Fans of fake luxury goods out of luck after police raid
Thursday, Dec. 7, 2006 | 7:09 a.m.
Shopgirls at Gucci and Louis Vuitton unlocked their jaws upon learning that Metro Police seized more than $3 million in counterfeit goods last weekend - purses that sell for $500, police said, faked in pleather and priced at $39.95.
Oh, but please, shopgirls simper. Purses that sell for $500? That's almost a crime!
At the Forum Shops at Caesars, Gucci's popular "Pelham" purse retails for $1,455. And at Vuitton, a pressed-pant clerk points to an entry-level logo bag that starts at $915 - and it's kept behind glass!
Not so at the Fantastic Indoor Swapmeet, where police raided 26 vendors selling knockoffs: counterfeit purses, pens, watches, shoes, clothes, CDs and DVDs. At the swap meet, police say, the fake stuff was spread across counters for customers who ought to know better.
"Everybody knows a Rolex doesn't look like that," Sgt. Prokopios Ziros said, pointing at a busted-link, faux-gold phony. The police officer lifted his wrist: "Mine's real."
Ziros' men - part of a specialized police problem-solving unit - started training for the raid one month in advance, after Edward Norton of Edward Norton Consulting & Investigations asked for help. Norton, who wouldn't name the luxury brands his company was hired to protect from local counterfeiters, said he needed backup to pull off the counterfeit seizure - which began at 10:30 a.m. Sunday and didn't end until 2:30 the following morning. Police filled a midsize moving van with the confiscated goods: Prada, Christian Dior, Juicy Couture, Cartier, Mont Blanc, Nike, Dooney & Bourke, et al.

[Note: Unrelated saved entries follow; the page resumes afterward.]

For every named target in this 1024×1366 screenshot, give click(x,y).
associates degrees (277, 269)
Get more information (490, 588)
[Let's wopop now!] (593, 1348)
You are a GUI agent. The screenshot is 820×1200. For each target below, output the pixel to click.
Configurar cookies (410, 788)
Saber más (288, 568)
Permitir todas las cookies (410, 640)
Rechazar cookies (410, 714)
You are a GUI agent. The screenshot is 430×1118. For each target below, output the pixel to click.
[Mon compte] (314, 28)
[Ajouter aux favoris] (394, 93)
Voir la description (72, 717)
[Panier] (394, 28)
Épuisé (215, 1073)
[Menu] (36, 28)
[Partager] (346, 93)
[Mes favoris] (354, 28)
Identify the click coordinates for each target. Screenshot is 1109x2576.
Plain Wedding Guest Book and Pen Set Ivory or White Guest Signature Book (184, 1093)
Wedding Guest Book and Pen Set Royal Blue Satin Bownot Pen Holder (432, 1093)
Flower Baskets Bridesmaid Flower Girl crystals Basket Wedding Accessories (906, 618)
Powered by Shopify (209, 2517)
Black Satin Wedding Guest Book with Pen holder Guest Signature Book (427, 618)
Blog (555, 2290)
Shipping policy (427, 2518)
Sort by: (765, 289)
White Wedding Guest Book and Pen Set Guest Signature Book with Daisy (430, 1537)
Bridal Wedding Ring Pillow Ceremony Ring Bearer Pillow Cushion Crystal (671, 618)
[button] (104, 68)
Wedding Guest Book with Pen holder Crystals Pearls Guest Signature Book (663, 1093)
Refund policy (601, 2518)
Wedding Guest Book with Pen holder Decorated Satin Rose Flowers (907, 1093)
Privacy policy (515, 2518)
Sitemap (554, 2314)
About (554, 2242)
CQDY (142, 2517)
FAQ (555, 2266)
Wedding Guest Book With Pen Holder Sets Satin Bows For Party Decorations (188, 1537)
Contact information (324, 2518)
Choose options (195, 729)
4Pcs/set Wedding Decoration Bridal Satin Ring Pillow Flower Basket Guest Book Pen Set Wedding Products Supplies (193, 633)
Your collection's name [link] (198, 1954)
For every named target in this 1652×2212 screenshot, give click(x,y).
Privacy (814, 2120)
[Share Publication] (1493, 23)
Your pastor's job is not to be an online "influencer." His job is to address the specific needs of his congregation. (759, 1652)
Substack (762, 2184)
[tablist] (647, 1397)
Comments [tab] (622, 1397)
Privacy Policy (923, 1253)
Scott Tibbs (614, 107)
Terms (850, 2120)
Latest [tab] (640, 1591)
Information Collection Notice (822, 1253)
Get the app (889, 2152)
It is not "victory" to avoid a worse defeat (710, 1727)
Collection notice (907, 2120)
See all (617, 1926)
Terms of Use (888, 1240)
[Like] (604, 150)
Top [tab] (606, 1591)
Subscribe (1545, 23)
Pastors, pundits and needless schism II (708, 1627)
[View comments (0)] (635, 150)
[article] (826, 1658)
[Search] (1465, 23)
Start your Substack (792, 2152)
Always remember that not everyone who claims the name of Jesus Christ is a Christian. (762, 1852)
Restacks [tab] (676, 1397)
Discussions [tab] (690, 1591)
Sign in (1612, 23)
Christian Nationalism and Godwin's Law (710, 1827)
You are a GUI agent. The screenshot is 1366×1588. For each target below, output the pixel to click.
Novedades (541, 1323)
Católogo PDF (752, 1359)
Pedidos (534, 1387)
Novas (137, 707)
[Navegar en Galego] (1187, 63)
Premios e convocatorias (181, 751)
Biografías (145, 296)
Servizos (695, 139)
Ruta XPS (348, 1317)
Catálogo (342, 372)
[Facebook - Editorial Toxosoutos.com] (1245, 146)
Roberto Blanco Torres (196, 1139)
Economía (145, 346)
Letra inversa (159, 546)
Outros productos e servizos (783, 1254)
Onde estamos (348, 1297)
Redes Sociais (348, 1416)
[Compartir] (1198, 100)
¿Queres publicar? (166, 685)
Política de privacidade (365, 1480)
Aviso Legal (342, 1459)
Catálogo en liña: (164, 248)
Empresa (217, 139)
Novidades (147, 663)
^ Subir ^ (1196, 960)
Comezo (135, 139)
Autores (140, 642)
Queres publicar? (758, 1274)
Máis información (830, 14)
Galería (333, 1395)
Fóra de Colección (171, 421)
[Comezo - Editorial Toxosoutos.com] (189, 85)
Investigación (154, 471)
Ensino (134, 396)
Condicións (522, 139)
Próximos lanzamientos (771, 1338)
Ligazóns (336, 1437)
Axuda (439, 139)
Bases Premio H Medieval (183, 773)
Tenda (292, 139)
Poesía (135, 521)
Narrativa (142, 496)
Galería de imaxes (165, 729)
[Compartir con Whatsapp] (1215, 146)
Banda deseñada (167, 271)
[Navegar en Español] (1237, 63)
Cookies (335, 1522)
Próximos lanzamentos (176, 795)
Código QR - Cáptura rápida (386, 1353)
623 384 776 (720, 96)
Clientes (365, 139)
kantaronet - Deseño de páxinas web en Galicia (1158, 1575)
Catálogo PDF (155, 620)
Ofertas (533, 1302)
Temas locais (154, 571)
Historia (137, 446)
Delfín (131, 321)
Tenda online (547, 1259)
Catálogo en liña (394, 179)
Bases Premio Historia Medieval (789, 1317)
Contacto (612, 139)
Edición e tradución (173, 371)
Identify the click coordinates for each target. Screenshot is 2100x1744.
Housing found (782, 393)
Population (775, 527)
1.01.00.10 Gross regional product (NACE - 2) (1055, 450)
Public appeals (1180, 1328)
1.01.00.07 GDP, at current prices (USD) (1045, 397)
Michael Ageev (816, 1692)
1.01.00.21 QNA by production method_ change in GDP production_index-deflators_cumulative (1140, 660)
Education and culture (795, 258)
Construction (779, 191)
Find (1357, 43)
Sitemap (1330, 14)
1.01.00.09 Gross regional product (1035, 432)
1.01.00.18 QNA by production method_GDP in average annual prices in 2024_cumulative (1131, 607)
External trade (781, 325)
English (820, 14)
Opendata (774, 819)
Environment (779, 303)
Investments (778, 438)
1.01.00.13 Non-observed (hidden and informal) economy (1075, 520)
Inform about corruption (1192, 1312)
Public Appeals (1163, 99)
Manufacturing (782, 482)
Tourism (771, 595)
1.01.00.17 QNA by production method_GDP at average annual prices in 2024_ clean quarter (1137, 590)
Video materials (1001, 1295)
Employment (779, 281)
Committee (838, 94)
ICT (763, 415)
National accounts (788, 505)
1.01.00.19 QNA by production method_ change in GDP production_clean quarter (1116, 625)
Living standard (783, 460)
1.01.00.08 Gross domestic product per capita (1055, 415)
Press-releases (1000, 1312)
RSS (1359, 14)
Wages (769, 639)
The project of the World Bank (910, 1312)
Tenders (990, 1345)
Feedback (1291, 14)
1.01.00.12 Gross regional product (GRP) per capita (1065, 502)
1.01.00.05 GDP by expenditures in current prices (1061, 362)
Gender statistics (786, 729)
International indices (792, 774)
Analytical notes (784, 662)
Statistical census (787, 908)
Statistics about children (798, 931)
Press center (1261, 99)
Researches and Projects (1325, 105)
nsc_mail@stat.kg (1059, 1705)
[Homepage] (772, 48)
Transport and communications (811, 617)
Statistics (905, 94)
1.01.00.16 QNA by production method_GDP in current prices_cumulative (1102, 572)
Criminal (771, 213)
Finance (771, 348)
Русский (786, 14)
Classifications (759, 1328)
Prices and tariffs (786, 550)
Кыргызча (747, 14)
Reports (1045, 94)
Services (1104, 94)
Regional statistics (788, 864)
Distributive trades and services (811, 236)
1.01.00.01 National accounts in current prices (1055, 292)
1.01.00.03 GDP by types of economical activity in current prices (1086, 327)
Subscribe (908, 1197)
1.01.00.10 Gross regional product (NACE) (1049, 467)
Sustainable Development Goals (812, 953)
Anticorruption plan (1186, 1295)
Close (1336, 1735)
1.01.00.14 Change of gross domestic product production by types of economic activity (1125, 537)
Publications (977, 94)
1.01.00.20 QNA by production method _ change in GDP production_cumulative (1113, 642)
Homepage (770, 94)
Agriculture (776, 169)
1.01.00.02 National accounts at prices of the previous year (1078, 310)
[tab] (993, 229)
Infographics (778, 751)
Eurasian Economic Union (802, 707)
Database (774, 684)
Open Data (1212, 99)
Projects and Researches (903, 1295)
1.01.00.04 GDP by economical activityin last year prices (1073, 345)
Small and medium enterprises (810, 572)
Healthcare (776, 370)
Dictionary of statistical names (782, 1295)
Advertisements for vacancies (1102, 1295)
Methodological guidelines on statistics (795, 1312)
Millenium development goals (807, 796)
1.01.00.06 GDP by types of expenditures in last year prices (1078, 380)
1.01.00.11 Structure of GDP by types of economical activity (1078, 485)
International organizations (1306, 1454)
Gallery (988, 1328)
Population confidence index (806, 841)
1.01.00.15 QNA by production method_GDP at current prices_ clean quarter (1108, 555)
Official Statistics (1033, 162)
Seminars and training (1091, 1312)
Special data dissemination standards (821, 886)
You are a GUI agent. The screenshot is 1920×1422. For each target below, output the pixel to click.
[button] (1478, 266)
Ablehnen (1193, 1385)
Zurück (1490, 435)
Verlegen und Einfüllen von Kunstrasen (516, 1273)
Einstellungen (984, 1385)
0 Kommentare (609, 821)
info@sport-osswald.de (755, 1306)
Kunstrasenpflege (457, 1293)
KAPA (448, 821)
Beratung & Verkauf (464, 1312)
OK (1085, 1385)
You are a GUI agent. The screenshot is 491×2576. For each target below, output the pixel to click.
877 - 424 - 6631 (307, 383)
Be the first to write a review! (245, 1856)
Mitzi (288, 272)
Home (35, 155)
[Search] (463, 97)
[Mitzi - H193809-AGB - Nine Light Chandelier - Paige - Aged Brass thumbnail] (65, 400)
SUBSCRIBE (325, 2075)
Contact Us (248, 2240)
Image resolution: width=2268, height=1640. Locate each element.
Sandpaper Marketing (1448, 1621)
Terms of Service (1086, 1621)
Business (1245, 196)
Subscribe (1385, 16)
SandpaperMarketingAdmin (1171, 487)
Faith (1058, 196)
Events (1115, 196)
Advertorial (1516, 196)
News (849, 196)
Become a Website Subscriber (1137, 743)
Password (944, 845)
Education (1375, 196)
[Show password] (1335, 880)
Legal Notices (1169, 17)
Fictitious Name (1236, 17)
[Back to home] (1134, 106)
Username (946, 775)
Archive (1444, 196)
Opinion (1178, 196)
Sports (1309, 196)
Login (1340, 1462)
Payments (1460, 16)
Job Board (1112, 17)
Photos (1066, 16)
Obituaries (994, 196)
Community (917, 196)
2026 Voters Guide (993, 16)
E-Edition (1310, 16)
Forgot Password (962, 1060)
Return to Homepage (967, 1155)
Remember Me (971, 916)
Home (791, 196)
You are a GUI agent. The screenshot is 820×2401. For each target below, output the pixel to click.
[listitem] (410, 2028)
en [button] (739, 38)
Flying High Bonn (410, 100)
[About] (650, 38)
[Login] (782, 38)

"People were running around with bags," Ziros said, "trying to hide them."
One Fantastic shopkeeper, Francisco Santoyo, had $866,000 worth of fake watches - "Rolexes" police say Santoyo sold for $750 to $1,000 each, assuring customers that his bogus timepieces looked real. Ha! Hardly, one of Ziros' men said Tuesday, standing in the secret and freezing storage shed where police are storing the seized goods. The second hand of a real Rolex, the officer demonstrated, doesn't tick-tick-tick. It glides.
And the lining of a designer bag should be sewn in, Ziros said, holding a pink, padded fake Chanel purse. Another indication that suggested the bag is fake, Ziros noted: Its handles are wrapped in plastic!
Santoyo was arrested with three other swap meet merchants, charged with selling, displaying or advertising goods with false trademark - three counts each. The 22 other counterfeit vendors were given the opportunity to voluntarily surrender their fake goods without being charged, part of an informal good-faith agreement for the first-caught.
Counterfeit once, Norton said, shame on you; counterfeit twice, shame on your bail bondsman.
The problem is that people who deal in dummy goods stand to profit stunningly.
"It's better than drugs," Norton said. Ziros chimed in, "And it's safer.
"Crack dealers get shot. Sell a fake purse, who's going to kill you?"
Looks can kill - or at least tell all. At Gucci on Tuesday night, hours after police had locked up the seized goods and gone home, a salesgirl demonstrated how she can spot a fake. Running an acrylic nail over the tooling of an almost $1,500 purse, she said, "real leather scratches." Sometimes women will walk into the real store with the fake bags - brazen! Sometimes, a Vuitton counter clerk said, "they don't even realize it's not real."
The International AntiCounterfeiting Coalition estimates global counterfeit sales generate $600 billion annually, accounting for 6 percent or 7 percent of world trade. Counterfeit items could be coming to Las Vegas through a Southern California pipeline of international knockoffs from China, Hong Kong and Mexico, Norton said. Exactly how the merchandise ends up at a place such as Fantastic, and in stores throughout Las Vegas, is harder to know.
"These people don't give up a whole lot of info," Norton said. "And do you think they're saving receipts?"
Fantastic is open only on Fridays, Saturdays and Sundays; there's a $1 entrance fee - no shirt, no shoes, no service.
Teresa Bassett, who has owned an embroidery store at the Decatur Boulevard swap meet for five years, predicted Wednesday, while catching up on work, that business would bustle on as usual. "I don't think it's going to be a huge difference," she said. "We're a pretty busy little venue."
Gucci is a pretty busy little venue, too. It sells about six $1,455 Pelham purses every day, according to a shopgirl, who, pausing, explained, "Honey, I just work here."